Después se encaminaba a la ramada del tabaco, y trabajaba como los demás, sin cambiar muchas palabras, pero con el oído atento a las ajenas conversaciones.
En la casa, sobre una mesa, había tres libros ya agujereados por las polillas. Antonio se acercó el primer día y leyó sus títulos: Historia de Carlomagno; Bertoldo, Bertoldino y Cacaseno; Maditas sean las Mujeres. Ojeó las láminas: Carlomagno parecía Moisés o el Padre Eterno. Y Bertoldo bien hubiera podido pasar por Sancho. Revisando estos libros, se explicó por qué el perro más antiguo de la finca llevaba el nombre de Fierabrás. No había nadie en la familia que no hubiera leído esos libros, o por lo menos los hubiese oído leer o relatar.
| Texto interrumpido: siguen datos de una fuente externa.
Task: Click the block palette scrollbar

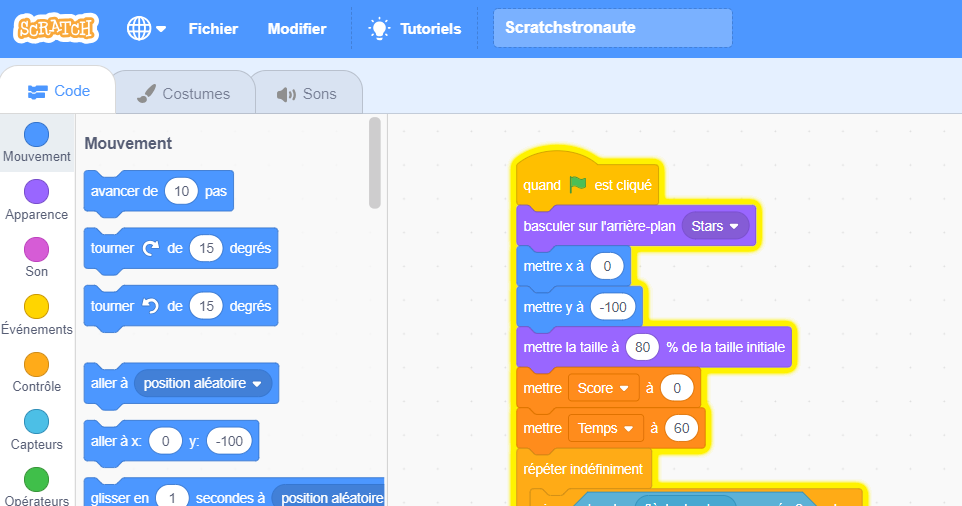Action: tap(375, 163)
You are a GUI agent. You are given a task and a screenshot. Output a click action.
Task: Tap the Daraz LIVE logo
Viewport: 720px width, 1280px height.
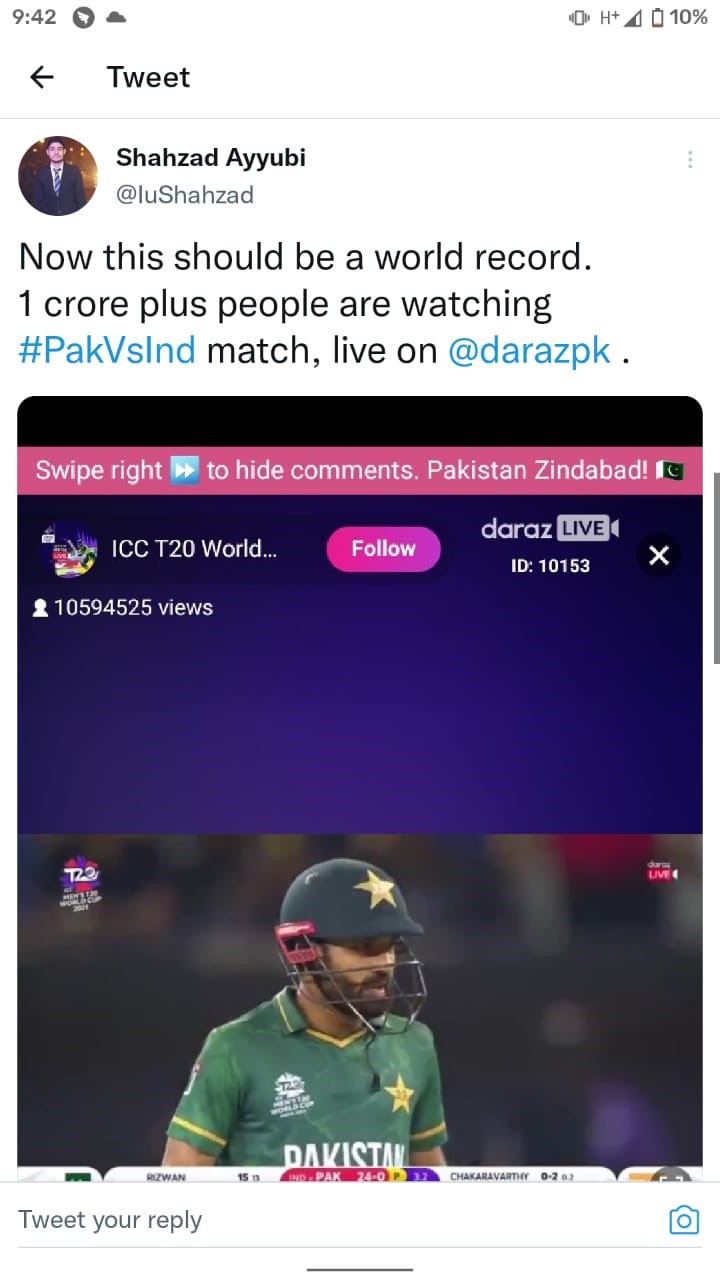[x=550, y=528]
Y cuando estuvo desocupado, se acostó en la hamaca de la sala y los leyó también.
El viejo Ayoví era un patriarca muy creyente. Calculaba las seis de la tarde, y entonces llamaba a la oración. Sus dos hijos, de las otras casas, rara vez concurrían, pero seguramente practicaban la misma costumbre en sus hogares. Lastre y Antonio procuraban no estar presentes a esa hora, y si era imposible evadirse, permanecían rígidos, impasibles, sin dar muestras de aburrimiento.
El viejo nunca tocaba este punto, y dirigía las plegarias contritamente, mientras las dos mujeres y Azulejo hacían el coro, un coro de abejas."